Наши части раз за разом прочесывались на предмет людей, которых можно отправить на фронт. Я следил за тем, чтобы никто не был послан в эти отряды самоубийц дважды. Было даже два сумасшедших, которые вызывались добровольцами, чтобы сбежать от ежедневного голода на батарее. Это были истинные наемники — их было трудно убить. Они были хорошими ребятами, и почти всегда у них все получалось. Они даже знали, как извлечь маленькую пользу из большой катастрофы. В неразберихе отступления у них часто получалось найти еду и выпивку. Они подбирали многие полезные вещички из разбитой техники, брошенной на обочинах. В отличие от «крыс», они всегда возвращались в свои части, потому что чувствовали сильную связь с товарищами, и часто делились с ними добычей. Эти бойцы в нашей части набрали большой опыт, благодаря которому они продержались в боях дольше других. Эти бессмертные обер-ефрейторы, не имевшие ни малейшего желания быть продвинутыми по службе, всегда умели оказаться близко от очередной удачи. По сравнению с другими дивизиями, многие из которых находились в стадии распада, наша 71-я, судя по моим наблюдениям, была еще в приемлемой форме во многом благодаря стабильной ситуации на берегу Волги. Наши неопытные солдаты отправлялись на Волгу — где ничего не происходило — для беззаботной службы. Испытанные в боях офицеры и солдаты собирались и отправлялись на запад встречать русский натиск. Таким образом, наш командир дивизии смог сохранить дивизию и не дать ей начать рассыпаться. Все это поднимало наш боевой дух и предотвращало ненужные потери, как часто случалось во второпях собранных «аларменхайтен».

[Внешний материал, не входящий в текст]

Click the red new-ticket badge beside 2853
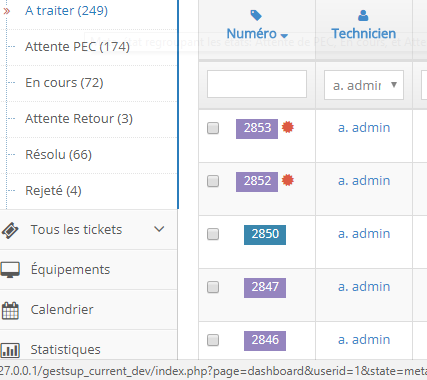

Пополнения запасов больше не существовало, и не было никакой надежды на помощь снаружи. Идея прорыва забуксовала. Мы, защитники «котла», были просто слишком слабы. На батарее распространялась апатия. Последние снаряды приберегались для последней битвы, даже если мы и не имели ни малейшего понятия, как она будет проходить.

Какое-то время назад Паулюс перебрался из Гумрака в сектор нашей дивизии. Его новым обиталищем стал надежный подвал универмага в центре города. Поскольку место, где располагалась позиция передков, становилось все более опасным, я ее ликвидировал. Полевую кухню и четыре лошади из пяти, полумертвых от голода, разместили на первом этаже бани. Шпис и административный персонал перешли в мой вместительный командный пункт.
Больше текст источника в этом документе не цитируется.